Despite these conditions, the first meeting between Sánchez and Iglesias was settled on a principle of terrestrial agreement. According to statements issued by La Moncloa and the Iglesias force, the government and the UP will soon begin to negotiate the table of the Congress, in which they hope to impose the majority of the deputies joining the two formations progressive (165) on those who unite the right-wing forces, Vox, PP and Cs (142).
Although this is a significant step in the face of a negotiation that Iglesias says will be long, the UP leader is under tremendous pressure from the base of his forces. On Monday, the party's Citizens' Council, the country's highest institutional body, said the vast majority of territorial leaders in the force are engaged in a coalition government and, given that goal, they will not let themselves easily deflect by the government. PSOE.
"It is not enough to have external support or positions without real executive capacity.We want to co-govern with the ability to decide and manage the agreed policies.Let the PSOE alone is synonymous with non-compliance", said José G. Molina, Vice-President of the Community Council of Castilla La Mancha, in Página12 the day after the UP Conclave.
Molina's expression is not just an badysis that refers to the generalized reproach that made her force for socialism with the ten months of government in which they collaborated on the legislative side. The secretary general of United We can in Castilla La Mancha (CLM), in his region, is the only coalition government between the PSOE and his party throughout Spain. "We are two different forces capable of agreeing on certain things and giving up on others, but in essence, the coalition has worked and the CLM data on gross domestic product growth," he said. improved employment, recovery of rights and services, guarantee it, "Molina said.
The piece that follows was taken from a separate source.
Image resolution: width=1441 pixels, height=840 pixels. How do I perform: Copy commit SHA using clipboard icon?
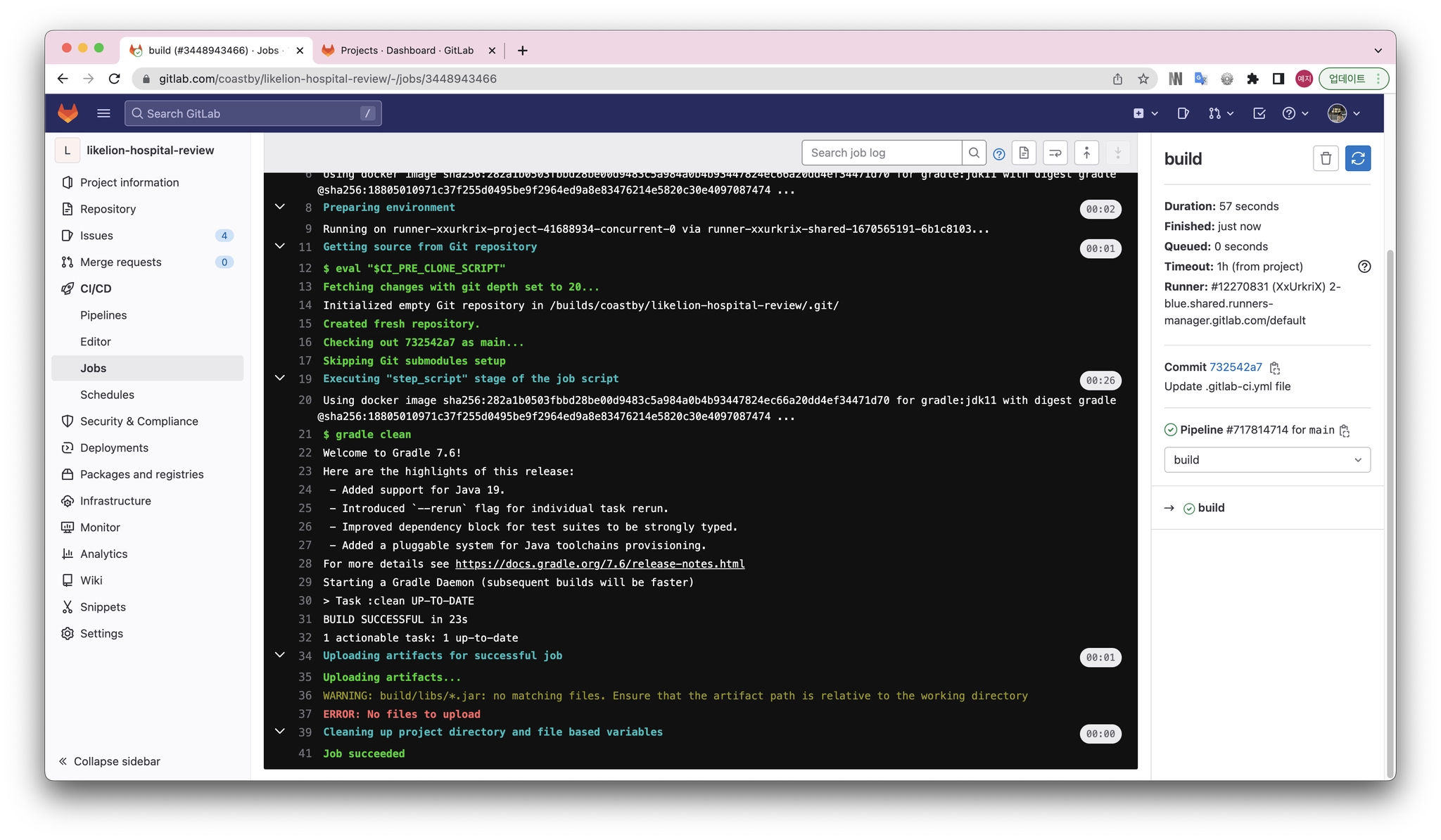point(1275,368)
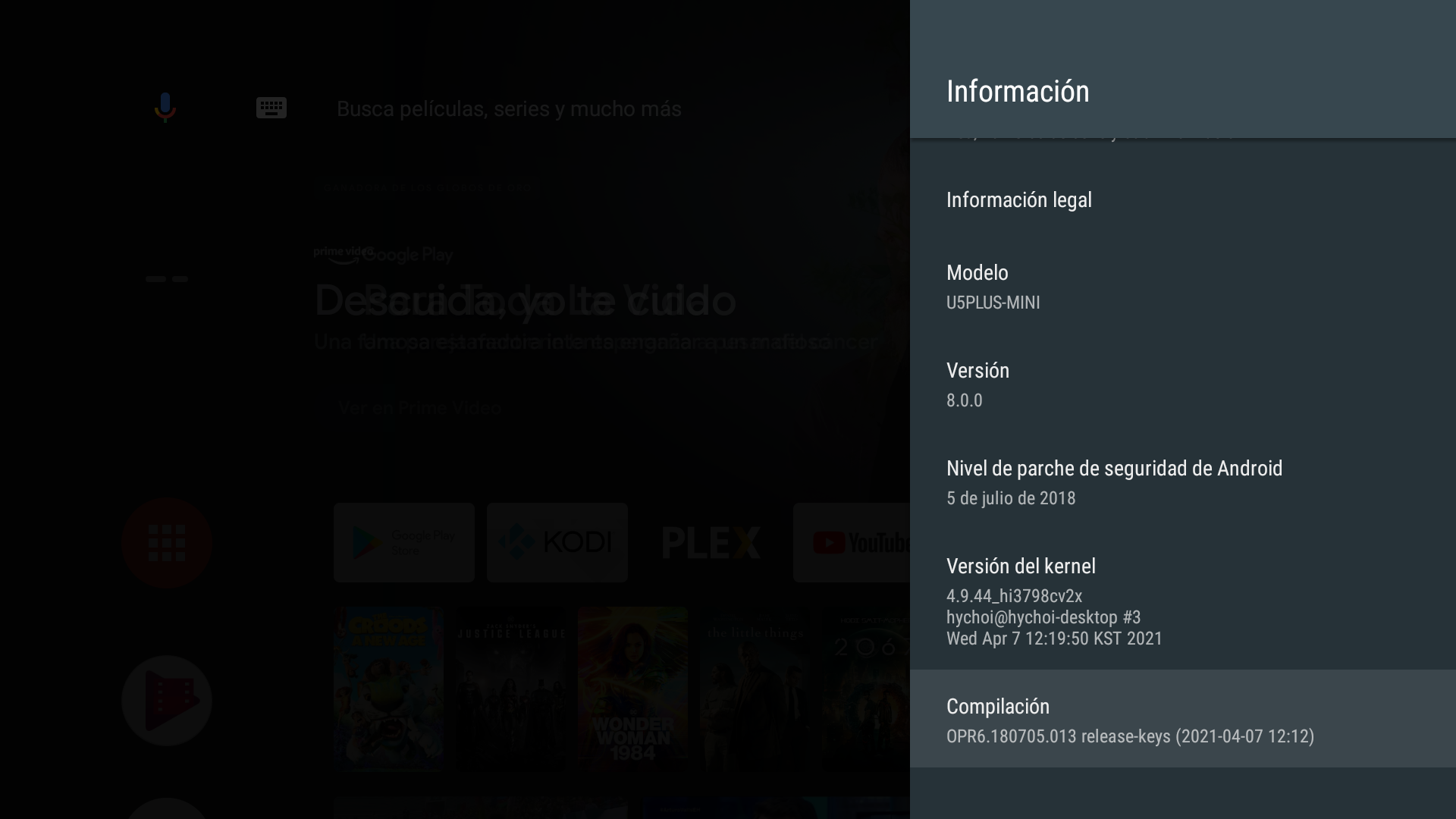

The government of Castilla La Mancha may be one of the examples that Iglesias has set aside in future negotiations against Pedro Sánchez. Another, with a different dynamic but close to the interests of the UP, is the one that exists in the Autonomous Region of Valencia and which is presided over by the socialist Ximo Puig. There, a cabinet was set up in which the portfolios are occupied by the commanders of the two forces that make up the coalition (the PSOE and Compromís, a local alliance formed of left-wing formations). Finally, there are other party streams, such as Adelante Andalucía, that prefer to stay out of the executive and under the influence of the legislature.
In any case, Iglesias has already informed the Citizens Council that the real negotiations would begin the day after 26 May. Until then, we will have to move very slowly, paying attention to movements by other political forces. In this sense, the series of meetings of the Spanish Prime Minister with the leaders of the PP and Cs clearly showed that the right did not plan to pave the way for La Moncloa. While Rivera once again defended the idea of intervening in the autonomy of Catalonia (an idea that rejects socialism), Casado has already warned that he would abstain from not during a vote to invest the socialist leader. The two right-hand positions inevitably lead to an agreement between the PSOE and UP.